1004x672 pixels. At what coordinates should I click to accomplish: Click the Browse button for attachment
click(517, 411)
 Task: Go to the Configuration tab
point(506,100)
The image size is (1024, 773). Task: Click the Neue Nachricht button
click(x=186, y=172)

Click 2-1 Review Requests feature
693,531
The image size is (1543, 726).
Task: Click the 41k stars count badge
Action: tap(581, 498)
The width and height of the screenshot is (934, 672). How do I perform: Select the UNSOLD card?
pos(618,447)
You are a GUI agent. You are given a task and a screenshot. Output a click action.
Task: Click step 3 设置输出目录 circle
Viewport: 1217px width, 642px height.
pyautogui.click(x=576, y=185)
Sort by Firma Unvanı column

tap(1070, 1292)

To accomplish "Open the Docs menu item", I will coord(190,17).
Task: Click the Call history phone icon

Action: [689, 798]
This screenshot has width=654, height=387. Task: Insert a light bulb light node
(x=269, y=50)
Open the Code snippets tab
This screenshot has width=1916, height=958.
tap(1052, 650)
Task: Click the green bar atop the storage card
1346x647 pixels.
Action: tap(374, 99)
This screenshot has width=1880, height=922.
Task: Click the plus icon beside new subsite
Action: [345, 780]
************
**Aim of the exercise**
Scan the listing above and copy all lines containing the word "Open".

**Reply**
To accomplish "Open the Docs menu item", I will coord(190,17).
Open the Code snippets tab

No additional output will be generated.